Chapter 23

20.2K 2.8K 16
                                    

“Apa itu baik-baik saja, Yang Mulia?”

Ein mengangkat tangannya. Raeliana mencemaskan tangannya. Apa gadis itu pikir jika tangannya terluka maka akan menjadi akhir dunia?

“Tidak masalah,” jawab Ein. “Aku bisa melatih tangan kiriku.”

Ein mengangkat pedangnya yang tergenggam di tangan kiri. Berjalan bersama Raeliana kembali ke dalam istana.

Sepertinya Raeliana tidak melawan saat diminta pindah ke istana. Terlihat sekali jauh lebih tenang dari biasanya. Bahkan pembicaraannya juga mulai normal. Bagus. Lagipula Ein juga sudah muak dengan setiap penolakannya.

“Kau mendapat kamar yang sesuai?”

“Hmm?” Raeliana mendongak pada Ein. “Ah, ya. Kupikir itu cocok untukku.”

“Kau mengalami kendala saat kemari?”

“Tidak, Yang Mulia. Utusan istana menjagaku dengan baik.”

Ya, setidaknya Raeliana sudah bicara santai padanya meski panggilannya tetaplah sama. Gadis itu tidak mau menyebut nama Ein.

“Baguslah. Kau terlihat sehat untuk seorang gadis yang baru saja mengalami kejadian yang menegangkan.”

Raeliana tertawa canggung. Terlihat sekali dari wajahnya kalau gadis itu sudah mulai kesal disinggung mengenai peristiwa di toko kemarin itu.

“A-aku tidak akan trauma, Yang Mulia.”

Raeliana sudah kesal jika dinilai dari kata yang digunakannya untuk menjawab Ein.

“Baguslah.
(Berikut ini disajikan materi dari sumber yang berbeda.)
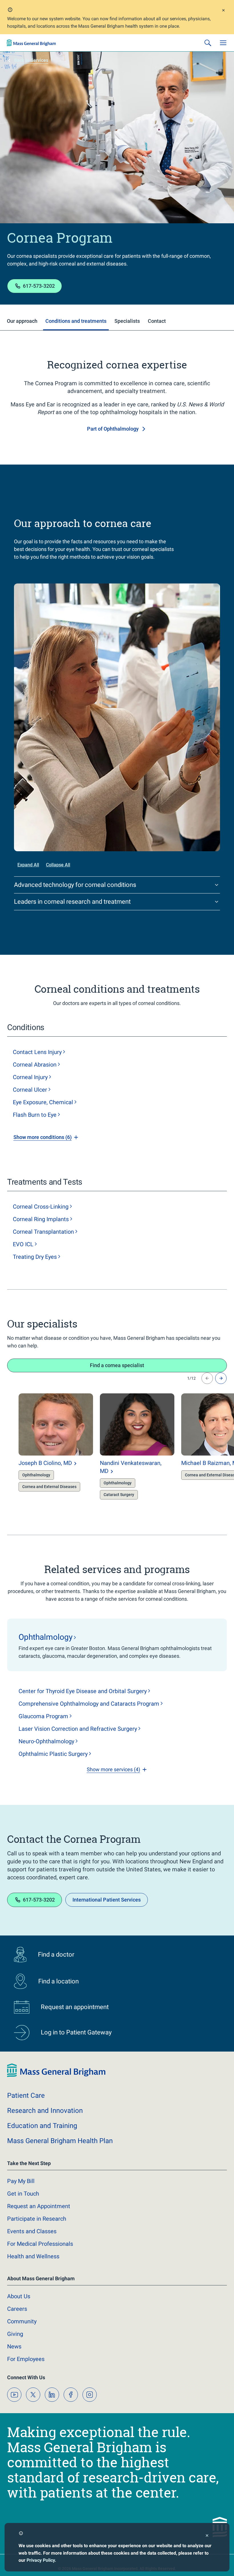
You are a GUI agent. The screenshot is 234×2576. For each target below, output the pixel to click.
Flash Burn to (35, 1114)
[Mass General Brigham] (31, 42)
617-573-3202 (39, 286)
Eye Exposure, (43, 1102)
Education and (42, 2126)
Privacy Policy (41, 2560)
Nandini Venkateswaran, (131, 1467)
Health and (33, 2256)
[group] (44, 1447)
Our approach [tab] (22, 321)
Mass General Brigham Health (60, 2141)
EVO (23, 1244)
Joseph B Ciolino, (45, 1463)
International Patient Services (106, 1900)
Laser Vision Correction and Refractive (78, 1728)
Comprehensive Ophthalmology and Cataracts (89, 1703)
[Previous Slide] (207, 1378)
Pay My (21, 2181)
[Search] (207, 42)
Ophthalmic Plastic (53, 1753)
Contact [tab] (157, 321)
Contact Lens (37, 1052)
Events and (32, 2231)
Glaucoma (43, 1716)
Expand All (28, 865)
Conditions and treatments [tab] (75, 321)
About (18, 2296)
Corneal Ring (41, 1219)
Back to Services (31, 60)
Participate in (36, 2218)
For (26, 2359)
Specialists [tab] (127, 321)
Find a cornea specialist (117, 1365)
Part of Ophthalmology (113, 429)
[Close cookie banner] (207, 2536)
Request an (38, 2206)
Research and (45, 2111)
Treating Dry (35, 1256)
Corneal (35, 1064)
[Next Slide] (221, 1378)
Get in (23, 2193)
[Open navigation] (223, 43)
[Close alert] (223, 11)
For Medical (40, 2243)
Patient (26, 2095)
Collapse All (58, 865)
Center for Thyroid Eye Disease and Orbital (83, 1691)
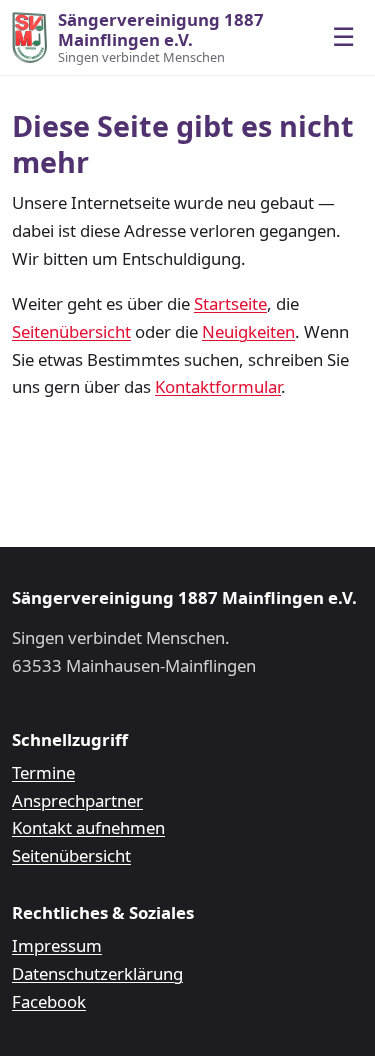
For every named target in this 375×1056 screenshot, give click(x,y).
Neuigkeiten (248, 331)
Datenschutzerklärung (97, 973)
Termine (43, 772)
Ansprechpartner (77, 800)
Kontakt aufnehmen (88, 827)
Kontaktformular (218, 386)
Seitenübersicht (71, 331)
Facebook (49, 1001)
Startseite (230, 303)
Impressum (57, 945)
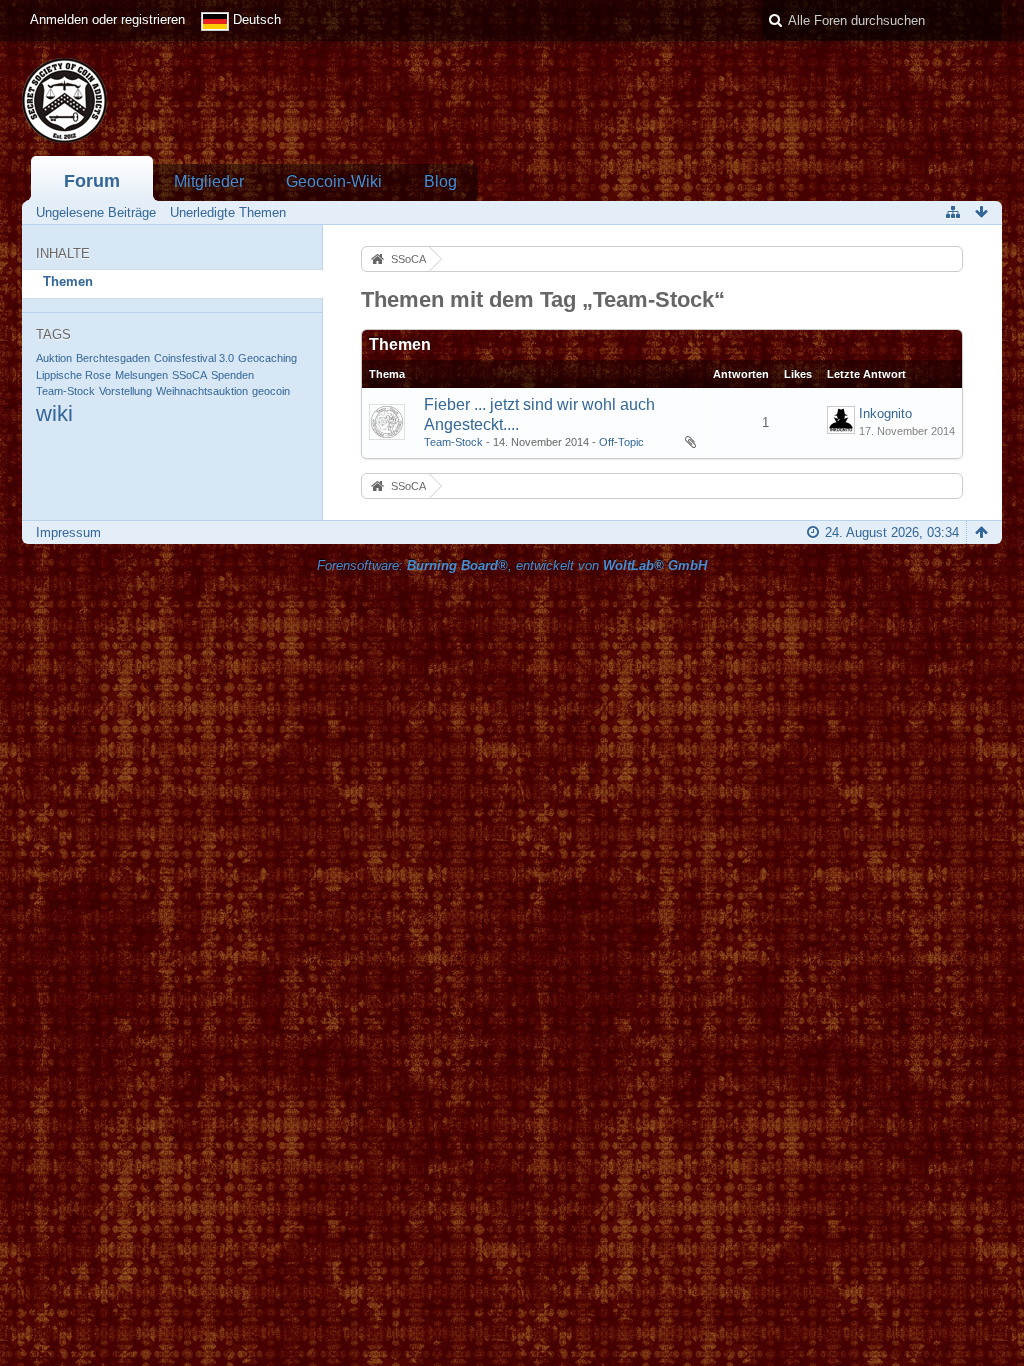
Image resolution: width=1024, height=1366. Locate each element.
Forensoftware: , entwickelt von (512, 565)
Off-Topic (621, 442)
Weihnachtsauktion (202, 391)
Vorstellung (125, 391)
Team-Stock (65, 391)
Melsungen (141, 375)
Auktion (54, 358)
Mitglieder (209, 181)
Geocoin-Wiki (334, 181)
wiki (54, 413)
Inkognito (885, 413)
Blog (440, 181)
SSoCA (189, 375)
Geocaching (267, 358)
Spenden (232, 375)
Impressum (68, 532)
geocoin (271, 391)
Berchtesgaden (113, 358)
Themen (68, 281)
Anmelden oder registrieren (107, 19)
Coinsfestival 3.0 (194, 358)
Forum (92, 181)
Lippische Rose (73, 375)
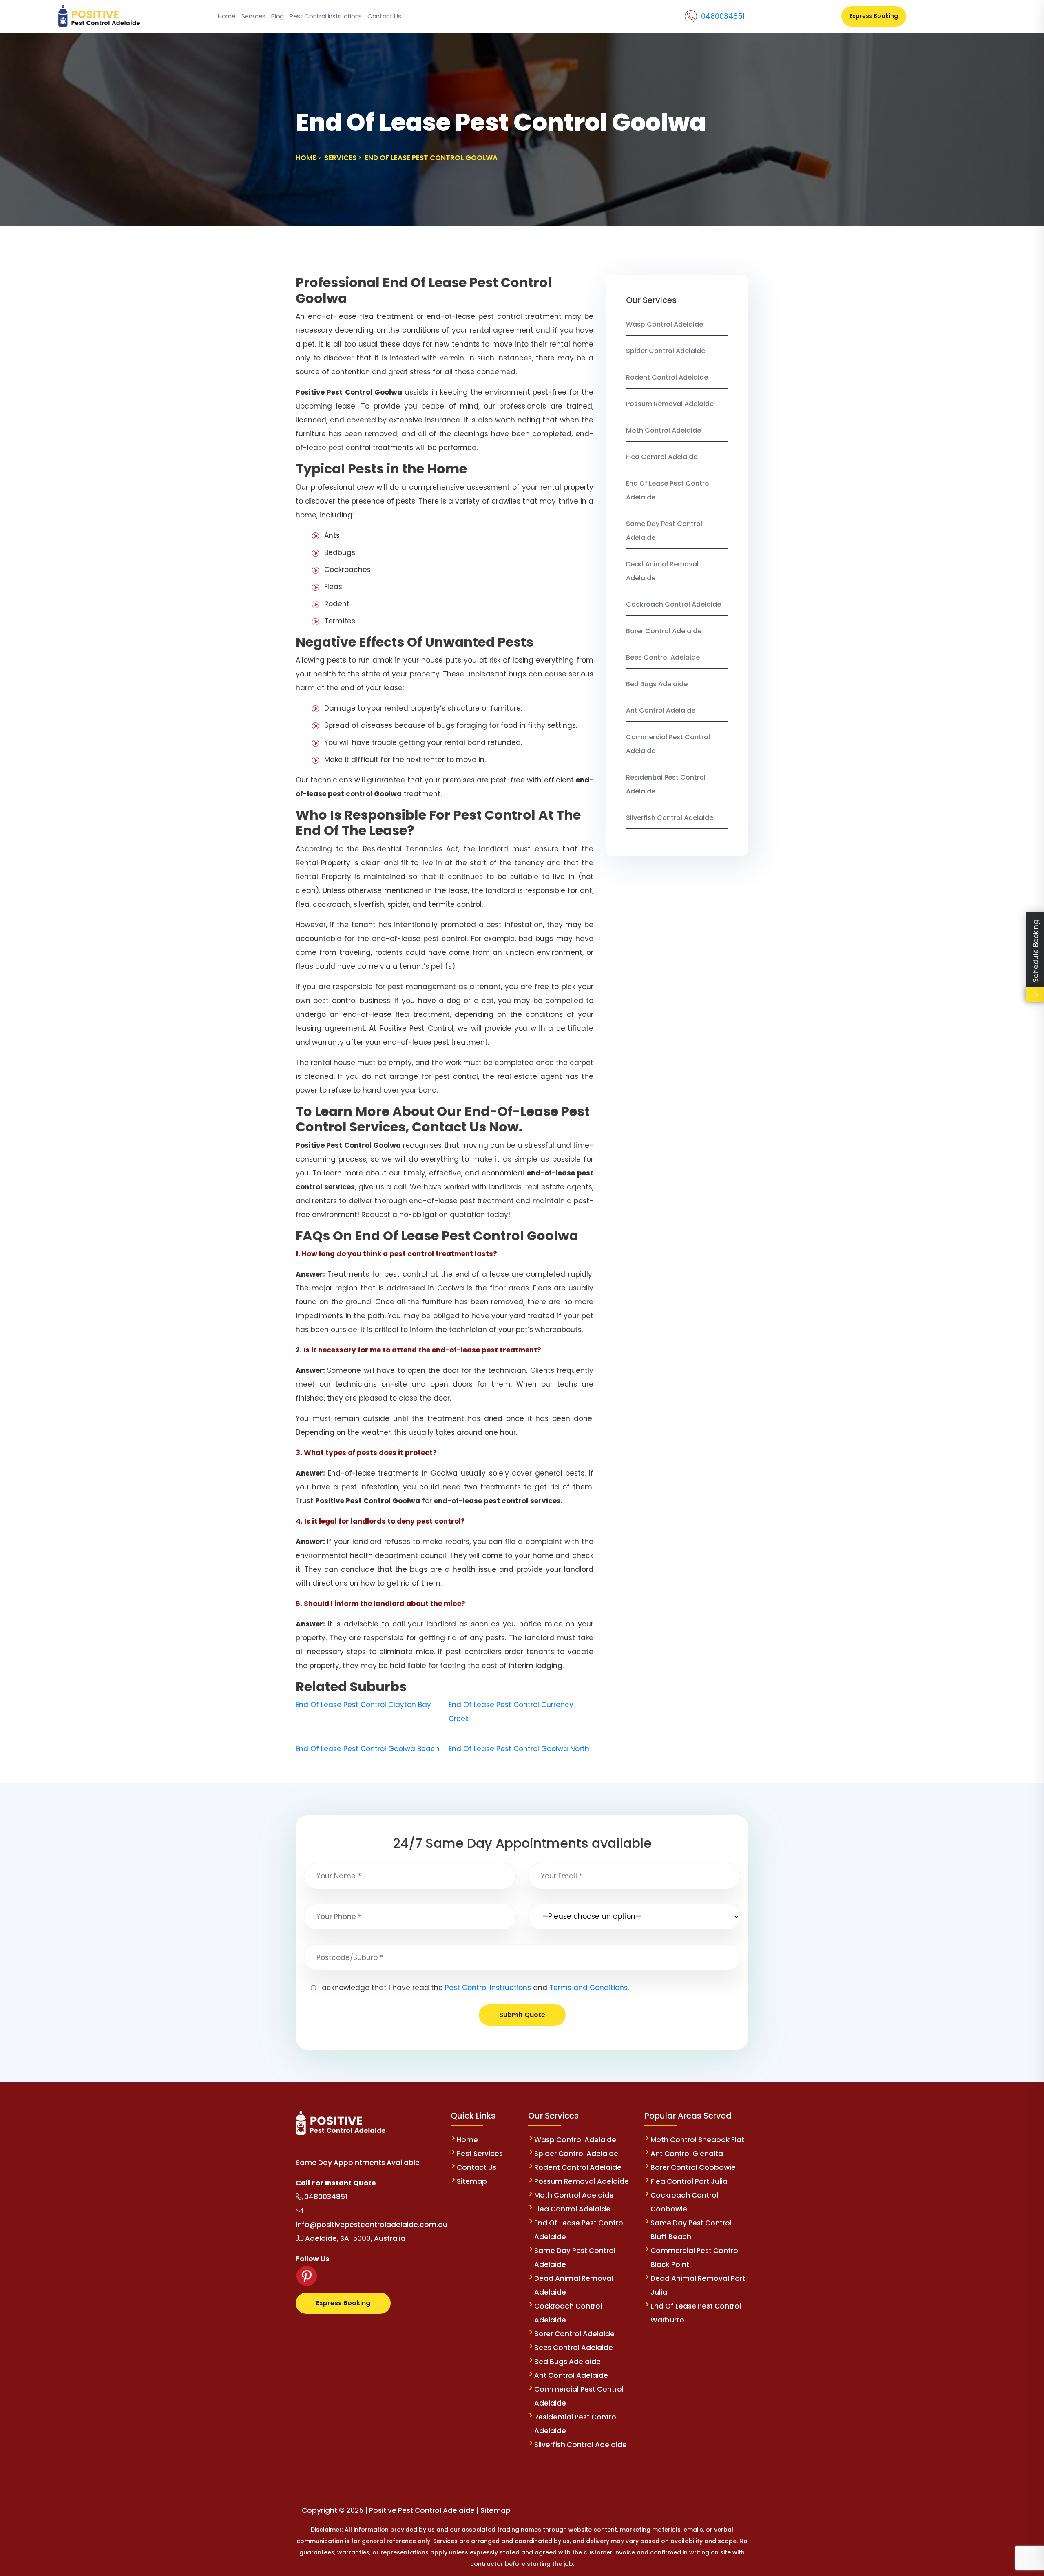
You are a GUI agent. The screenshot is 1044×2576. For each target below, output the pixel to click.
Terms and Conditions (588, 1988)
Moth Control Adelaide (663, 430)
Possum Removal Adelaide (670, 404)
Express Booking (873, 16)
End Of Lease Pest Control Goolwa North (519, 1749)
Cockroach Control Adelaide (673, 604)
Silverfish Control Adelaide (669, 817)
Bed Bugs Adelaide (657, 684)
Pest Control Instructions (326, 16)
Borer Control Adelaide (663, 631)
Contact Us (384, 16)
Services (253, 16)
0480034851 (723, 16)
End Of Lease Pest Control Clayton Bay (363, 1705)
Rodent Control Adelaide (667, 377)
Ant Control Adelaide (660, 710)
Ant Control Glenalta (686, 2153)
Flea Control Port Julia (689, 2181)
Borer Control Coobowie (693, 2167)
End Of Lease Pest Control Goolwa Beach (368, 1749)
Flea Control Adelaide (661, 457)
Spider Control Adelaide (665, 351)
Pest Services (480, 2153)
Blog (277, 16)
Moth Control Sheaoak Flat (697, 2140)
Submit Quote (522, 2014)
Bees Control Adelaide (663, 657)
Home (227, 16)
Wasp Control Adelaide (664, 324)
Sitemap (472, 2181)
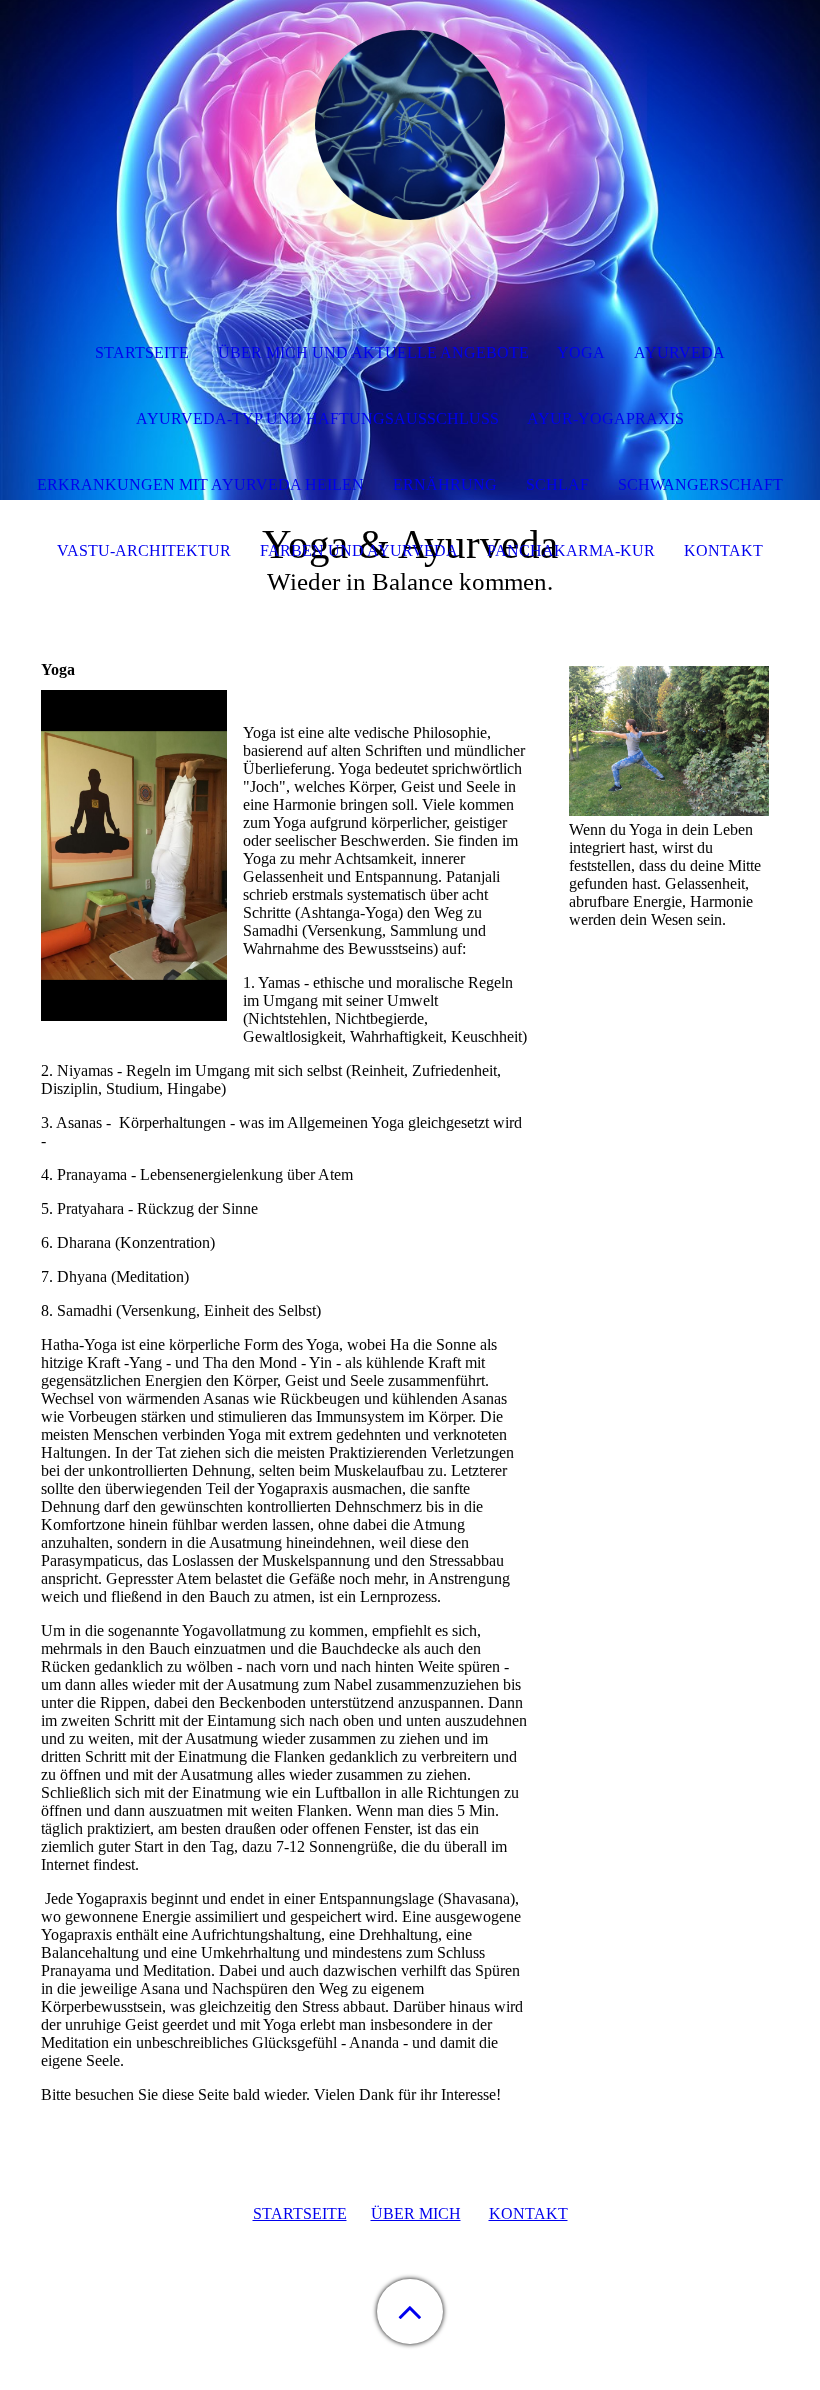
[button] (410, 2311)
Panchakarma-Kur (571, 550)
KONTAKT (528, 2213)
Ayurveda (679, 352)
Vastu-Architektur (144, 550)
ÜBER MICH (416, 2213)
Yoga (581, 352)
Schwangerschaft (700, 484)
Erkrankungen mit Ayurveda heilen (200, 484)
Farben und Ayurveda (359, 550)
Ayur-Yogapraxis (605, 418)
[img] (410, 125)
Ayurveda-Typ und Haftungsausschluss (317, 418)
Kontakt (723, 550)
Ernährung (445, 484)
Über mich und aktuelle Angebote (373, 352)
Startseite (142, 352)
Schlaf (557, 484)
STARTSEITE (300, 2213)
Aku tidak perlu cemas kau akan bermimpi buruk tentang seseorang yang akan membunuhmu.”

Tidak ada jawaban dari Raeliana, sedangkan Ein terus melangkah makin masuk ke istana. Lalu kemudian setelah beberapa langkah menyadari bahwa Raeliana tidak ada di sampingnya. Saat berbalik, gadis itu sedang melihat Ein dengan pandangan yang tidak bisa diartikan.

“Raeliana?”

“A-aku tidak akan mimpi buruk seperti saat tertabrak kuda dulu!”

Raeliana mengambil langkah lebar untuk mendahului Ein yang tertawa di belakang. Gadis itu berpikir kalau ia menyindirnya tentang kejadian tertabrak kuda itu? Astaga, itu sudah beberapa bulan. Ein tidak akan mengingat lagi kecelakaan itu.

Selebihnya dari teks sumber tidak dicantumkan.